The album is the perfect escape for both casual listeners and fans. Wizkid is not pretending to be anything but a creator of vibes that make you forget your worries, even for a minute. Take Blessed, a song featuring the son of the late Bob Marley, Damian. On this track, Damian plays the wise old owl with Wizkid starring as the astute student, soaking and reflecting the ways of his tutor. An introspective track, that takes you on a journey from gratitude for children and witnessing another sunset, to forgiveness and letting go in true Lagos fashion. But Wizkid is not done bringing his city to you. In Mighty Wine, No Stress, Gyrate, he takes you to a watering hole, reserved for locals only. Somewhere in the belly of the city for those “in the know”, where the speakers are loud enough to hear the music and move your body but at a decibel that is low enough to have a conversation without shouting. There are few braggadocious lines, few displays of passive-aggressiveness and elaborate promises to the women but that is Lagos life.

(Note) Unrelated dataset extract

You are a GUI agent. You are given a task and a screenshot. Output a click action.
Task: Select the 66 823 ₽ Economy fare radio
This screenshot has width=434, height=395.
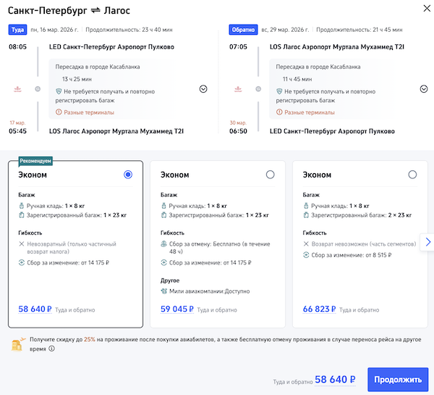point(412,175)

Overall, Made in Lagos is a different kind of offering for the artist and has been a great introduction for new fans to his music. For fans who have been rocking with him for the past decade or so of his career, there might be some getting used to as it showcases his growth. But growth is good and as Wizkid slowly transforms into BigWiz, he still wants you to remember the city where he came from, Lagos.